Problems with HTTP Model
Video streaming is usually based on the HTTP and TCP, and the video player is embedded in a web browser. TCP is currently the most widely used transport protocol on the Internet but it is commonly considered to be unsuitable for multimedia streaming. The HTTP and TCP are general purpose protocols and were not specifically designed or optimized for streaming media delivery. Bandwidth is precious. When we have a lot of people requesting the media over the internet, there is a lot of bandwidth that travels across the internet. These connections are uni-cast and they stream to each individual person.

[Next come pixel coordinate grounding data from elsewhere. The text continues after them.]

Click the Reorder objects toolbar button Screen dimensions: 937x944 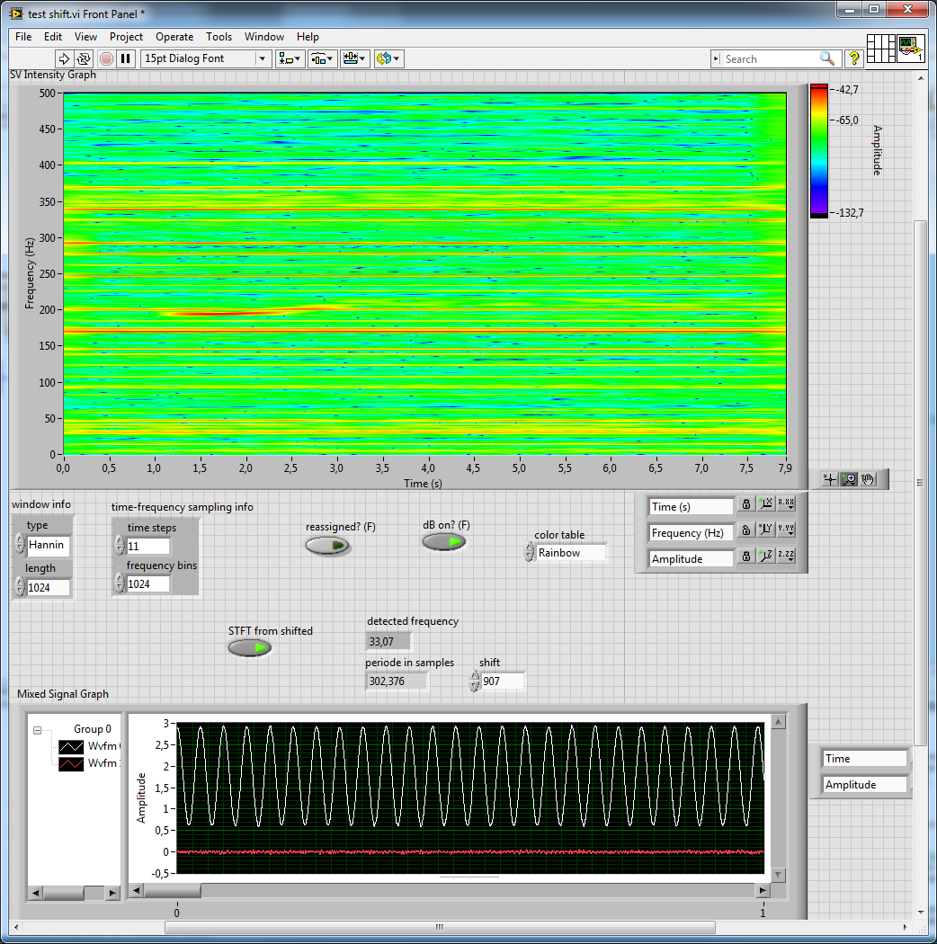tap(388, 58)
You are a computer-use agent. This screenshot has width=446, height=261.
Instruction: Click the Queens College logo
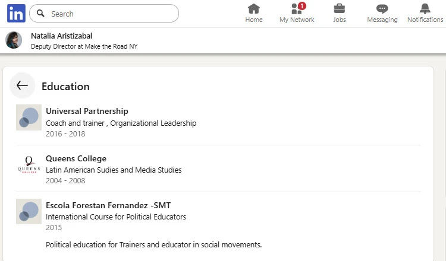29,164
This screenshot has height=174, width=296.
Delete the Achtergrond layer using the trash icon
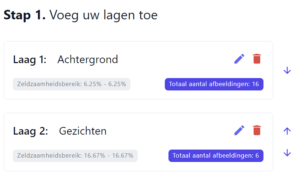point(257,59)
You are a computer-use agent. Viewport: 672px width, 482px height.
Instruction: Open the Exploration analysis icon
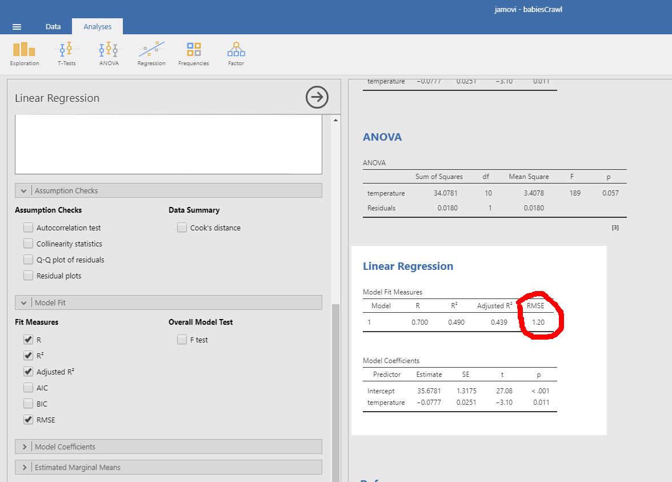coord(24,53)
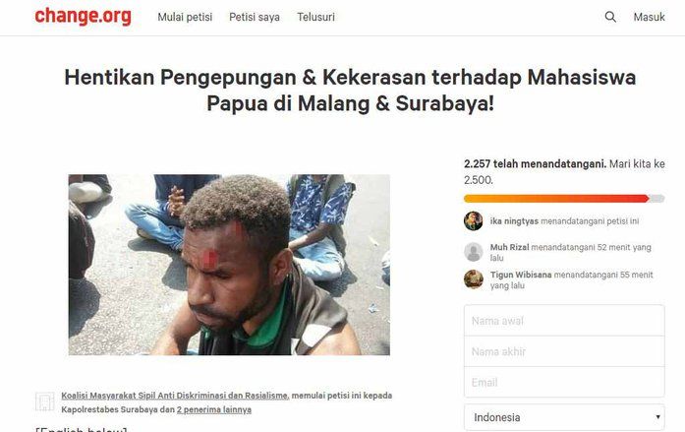Click Tigun Wibisana profile avatar
The image size is (685, 432).
473,279
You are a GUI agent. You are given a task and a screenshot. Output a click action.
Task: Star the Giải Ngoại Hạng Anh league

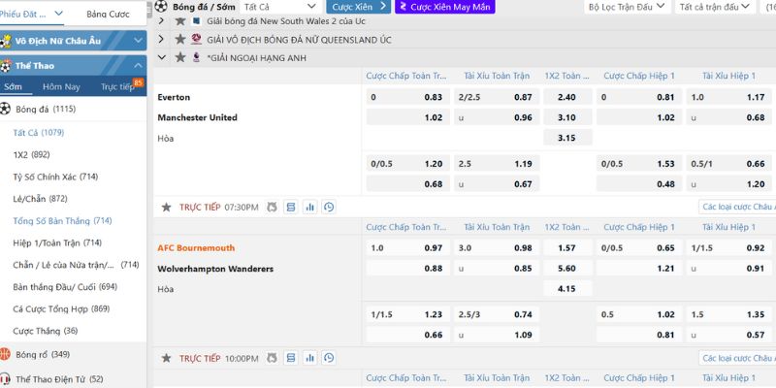click(179, 58)
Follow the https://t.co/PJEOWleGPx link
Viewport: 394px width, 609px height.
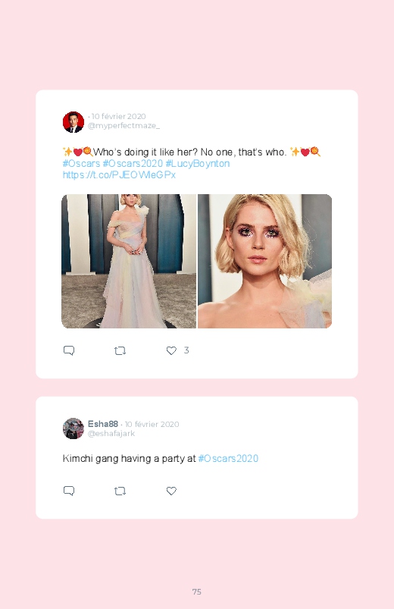[x=119, y=174]
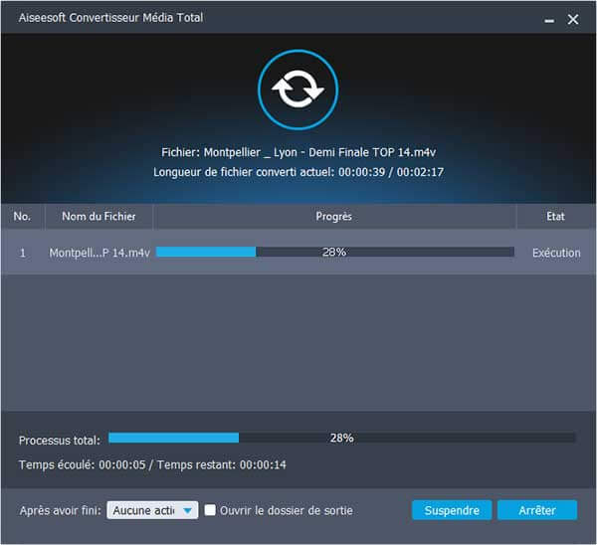Image resolution: width=597 pixels, height=545 pixels.
Task: Click the Progrès column header
Action: coord(333,217)
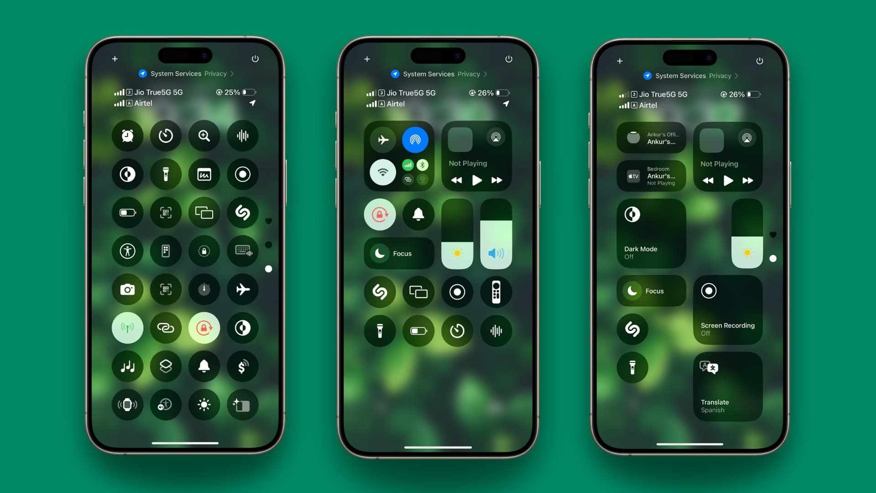Tap the Flashlight control icon

(166, 174)
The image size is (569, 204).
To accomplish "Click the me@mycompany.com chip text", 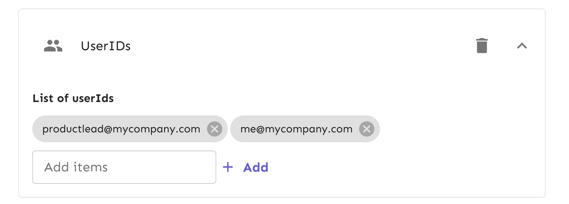I will (296, 129).
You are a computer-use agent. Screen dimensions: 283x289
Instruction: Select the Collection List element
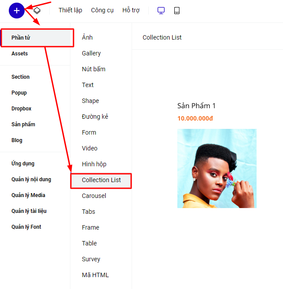[101, 180]
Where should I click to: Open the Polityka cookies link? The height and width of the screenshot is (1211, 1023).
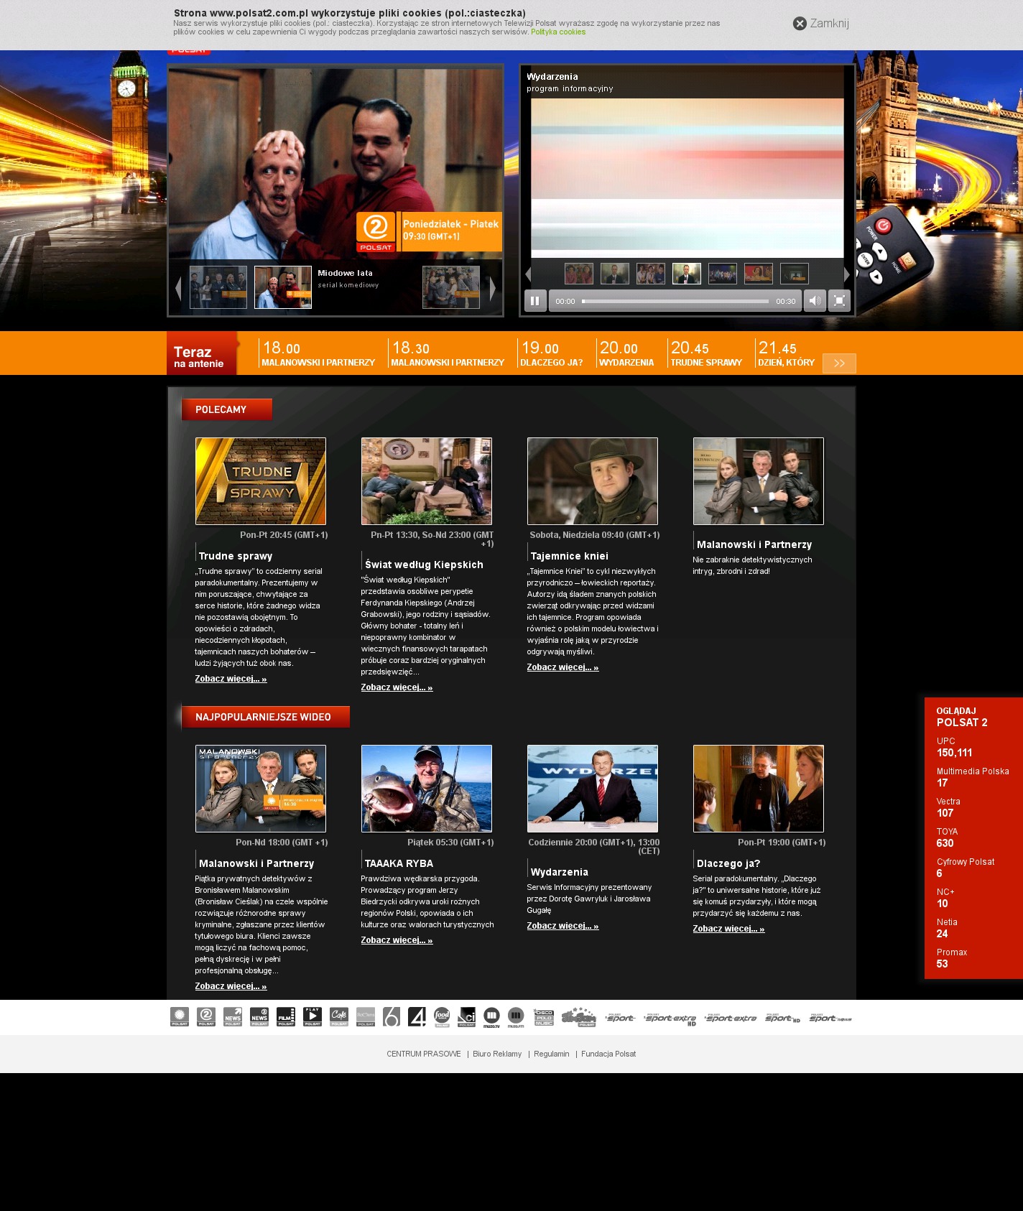(557, 32)
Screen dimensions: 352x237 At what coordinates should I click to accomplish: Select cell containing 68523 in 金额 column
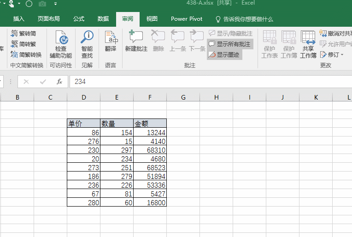coord(150,167)
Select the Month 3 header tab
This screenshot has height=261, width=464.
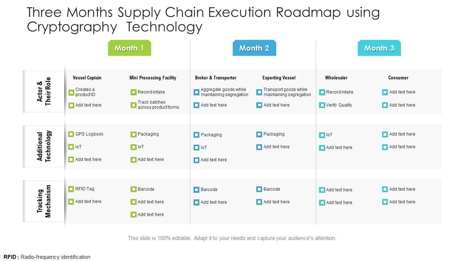coord(379,48)
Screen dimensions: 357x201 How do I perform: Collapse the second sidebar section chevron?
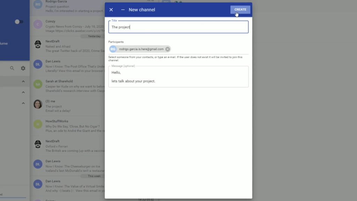[x=23, y=92]
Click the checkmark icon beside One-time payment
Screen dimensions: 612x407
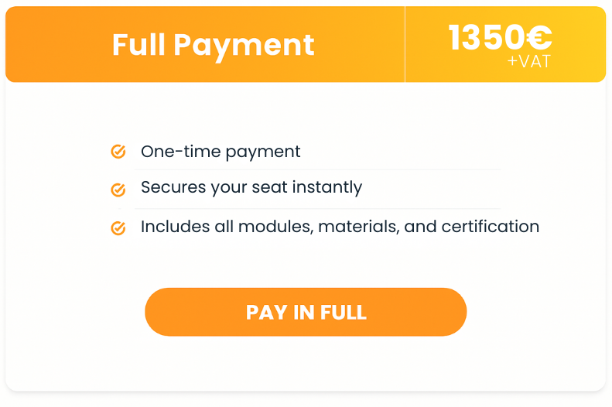click(x=118, y=152)
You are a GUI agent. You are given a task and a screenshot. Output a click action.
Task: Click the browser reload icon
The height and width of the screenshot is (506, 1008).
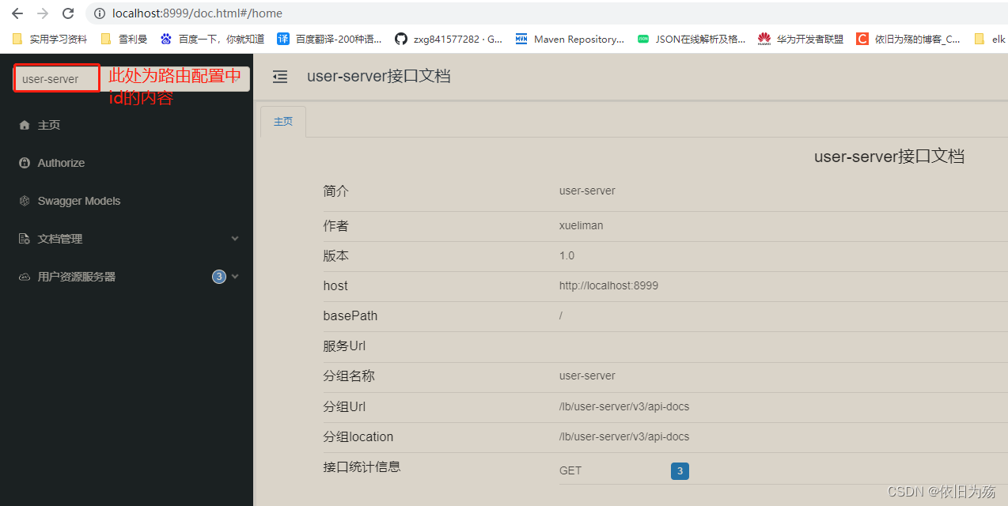[x=67, y=13]
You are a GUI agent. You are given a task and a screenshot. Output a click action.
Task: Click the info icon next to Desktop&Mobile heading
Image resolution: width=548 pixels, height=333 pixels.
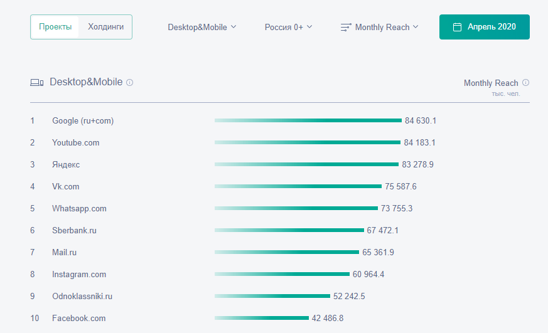coord(129,83)
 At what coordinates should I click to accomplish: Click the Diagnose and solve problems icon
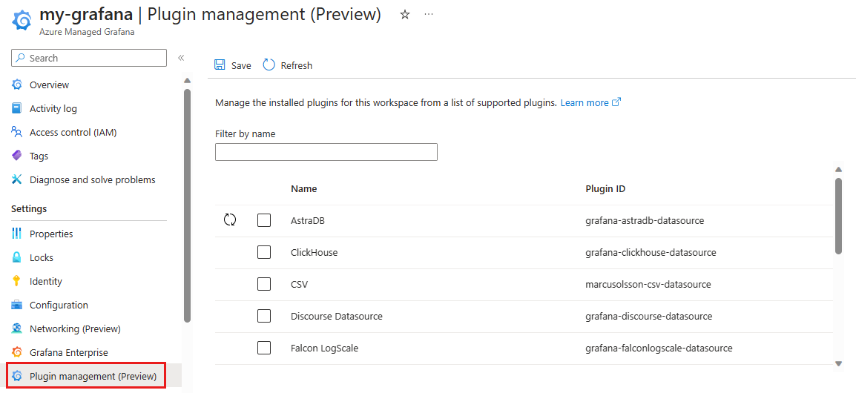coord(17,179)
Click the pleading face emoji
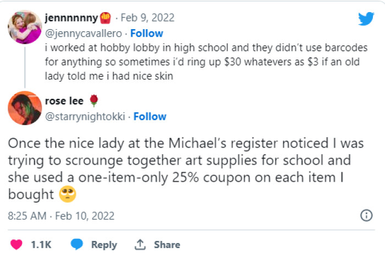This screenshot has width=385, height=258. [68, 194]
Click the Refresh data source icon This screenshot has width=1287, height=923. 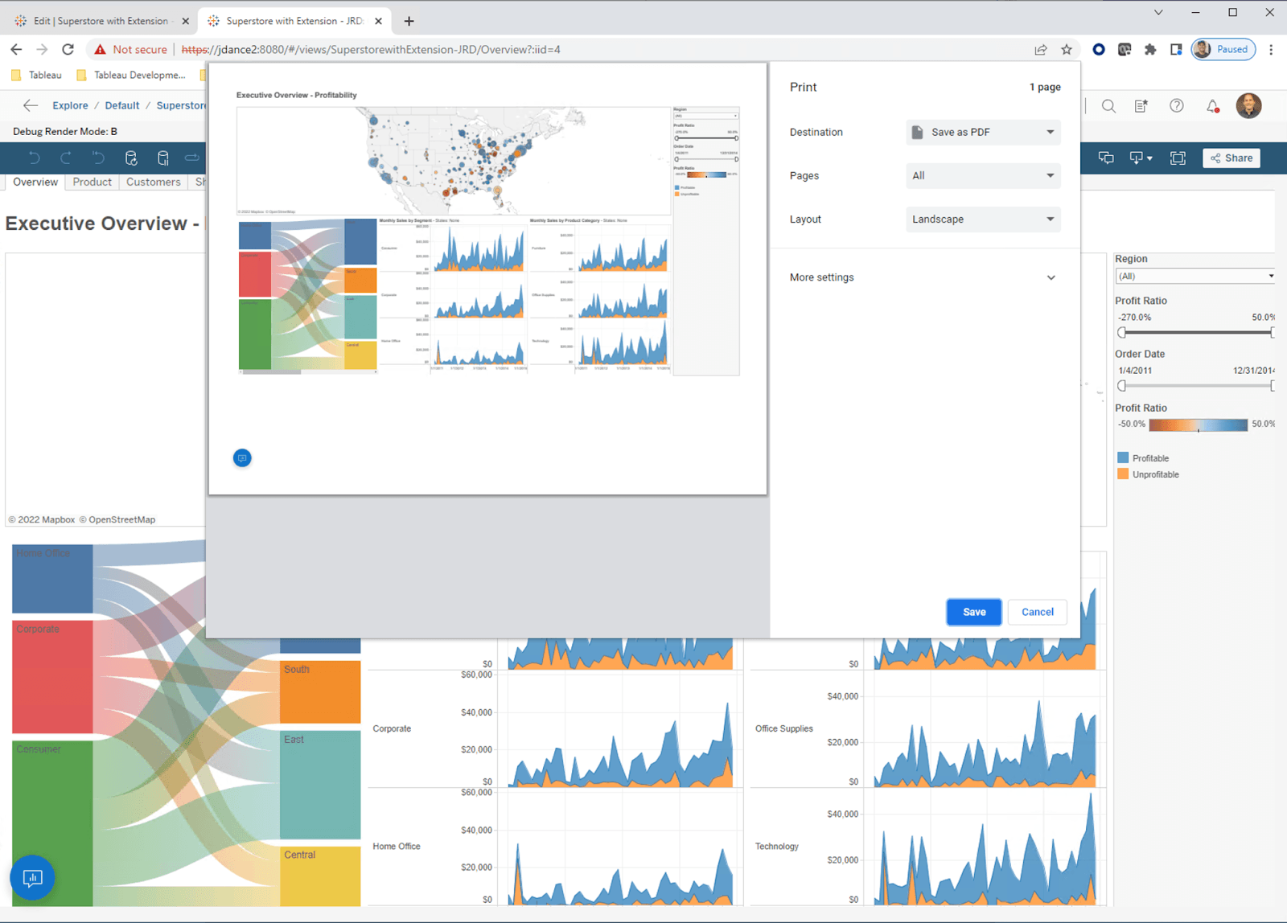pos(131,158)
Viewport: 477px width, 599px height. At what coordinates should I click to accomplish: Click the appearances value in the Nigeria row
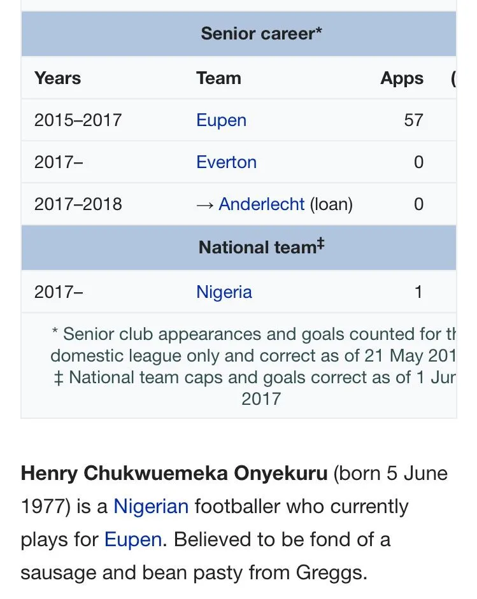pos(418,292)
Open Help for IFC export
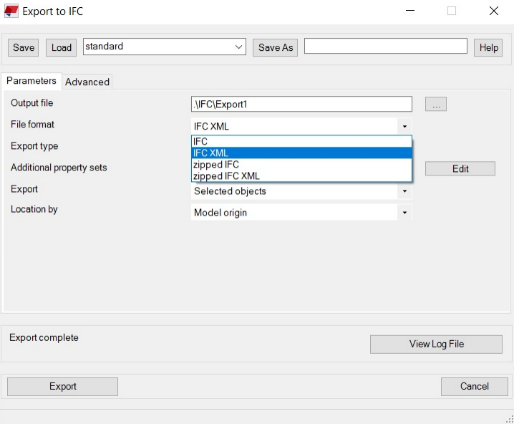 [x=489, y=47]
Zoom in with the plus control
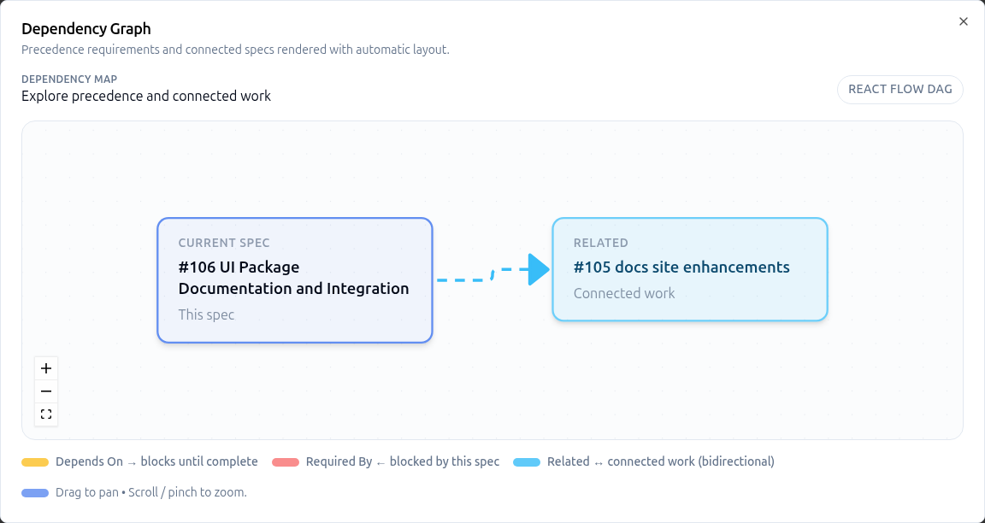This screenshot has height=523, width=985. point(46,367)
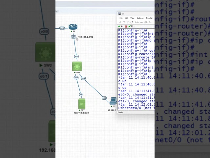This screenshot has height=158, width=210.
Task: Click the quick connect lightning icon
Action: [x=124, y=22]
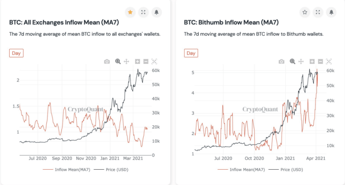
Task: Set alert bell for All Exchanges chart
Action: pos(157,12)
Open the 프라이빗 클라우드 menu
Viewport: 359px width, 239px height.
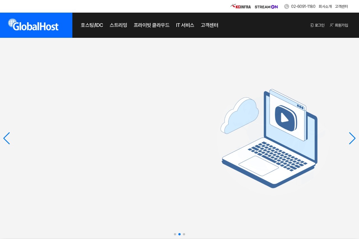click(151, 25)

For Example 1000 people watching, each person has to get a copy of that media. In this case, bandwidth increases with the number of people. For 1000 people we need 1000 times the bandwidth. To tackle this issue, companies like YouTube are dependent on CDNs. Basically, they are fixing this issue by adding lot more of computers and by moving the distribution centers nearer to the mass users. To make matters more complicated, the difference between yearly price drop in storage (40%) and bandwidth (26%) is almost double. All this means that we will have more people, streaming more data on channels that are not scaling as fast. This creates congestion that at one point in time cannot be solved by just adding more hardware .
How it Differ from HTTP
● With the Distributed Hash Table, nodes can store & share data without central coordination
● IPNS allows exchanged data to be instantly pre-authenticated and verified using public key cryptography
● The Merkle DAG enables uniquely identified, tampe-resistant and permanently stored data.
● You can access past versions of edited data via the Version Control System
This is the process of adding and retrieving files from IPFS.
1) Each file and all of the blocks within it are given a unique fingerprint called a cryptographic hash.
2) IPFS removes duplicates across the network.
3) Each network node stores only content it is interested in, and some indexing information that helps figure out who is storing what.
4) When looking up files, you're asking the network to find nodes storing the content behind a unique hash.
5) Every file can be found by human-readable names using a decentralized naming system called IPFS.